__TO DO__
**A)** Duplicate the stretch of the TiVo network setup thread from "i am no expert" through "somewhere to start.".
**B)** Carry on the forum thread about the TiVo Turbonet setup problem from its last sentence.

__SELECTED EXCERPT__

# Network (turbonet) Setup Probelms



## baggy99 (Feb 25, 2007)

Hi all

I've spent days trying to sort this out myself, but I've given up!

Basically, I have removed the hdd from my Tivo and installed it a PC booted with mfstools2. All I want to do is discover the current IP settings or re-write them to the disk, BUT I can't run nic_install. The drive shows up correctly with fdisk -l, but I can't write to it. When I run "nic_install turbonet" I get "Error - no Tivo drive detected." Does this mean the drive isn't mounted? Am I doing something stupid?

For a bit more background, here's the story. Replaced my HDD a few weeks ago after the old one died. New drive came setup with Turbonet drivers and my network picked it up straight away - no problems. Then 2 weeks later I noticed that it was no longer doing the nightly download. On investigation I found I could no longer ping TIVO from the PC. A scan of the full IP range found absolutely nothing.
So, my conclusion was either that the Turbonet card had given up, or that Tivo had somehow reset its IP address to something outside the 192.168.1.xxx range.
I removed the hdd and stuck it in my PC as IDE2 master with the CD as IDE2 slave. Booted with mfstools2 and tried nic_config and nic_install, but I'm getting nowhere.

Can anyone provide any guidance? I know next to nothing about Linux, so I may simply have missed a crucial step? 

Thanks
Mike


----------



## RWILTS (Apr 21, 2006)

Baggy,

i am no expert but as no one else is coming forward! I remember the same 'no tivo drive' message when i did mine several years ago. I THINK the tivo drive only works if its on a certain cable ( cant remember if its Master or Slave tho). Hope this gives you somewhere to start.

__SOURCE MATERIAL__
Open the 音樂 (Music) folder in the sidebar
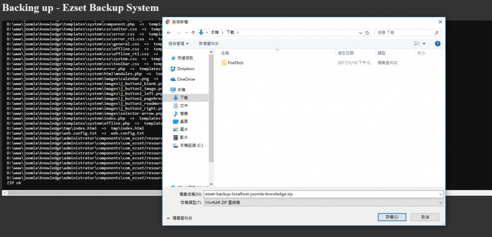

__IN RESPONSE__
**A)**
i am no expert but as no one else is coming forward! I remember the same 'no tivo drive' message when i did mine several years ago. I THINK the tivo drive only works if its on a certain cable ( cant remember if its Master or Slave tho). Hope this gives you somewhere to start.

**B)**
----------



## mikerr (Jun 2, 2005)

Doesn't work if the Tivo drive is on primary master (IDE1 / hda) - any other position is ok.

Also if its a maxtor or quantum drive check it's not locked (it'll show up as 9 Gb if locked)

Which CD are you using? Try the second one (Network driver CD) below:

http://www.tivocentral.co.uk/downloads/


----------



## baggy99 (Feb 25, 2007)

Thanks folks. I think my hdd is connected OK in that case (it's on IDE2 master). The disk is a Samsung 500Gb, so no, it's not the locked Quantum problem.
I'll try the download as mikerr suggests - I'll report back!
Thanks


----------



## baggy99 (Feb 25, 2007)

Downloaded the "CORRECT" file, burned to CD, booted PC, and........
perfect! nic_install behaved itself this time and I found that the default gateway had changed. It was xxx.254 and it had reverted to xxx.1
Any ideas how this could have happened? I remember reading a post where someone else had reported the same problem, but no-one could explain how it had happened. Anyway, my Tivo lives again and is busy updating now, so hopefully back in business! 
Thanks again for your help.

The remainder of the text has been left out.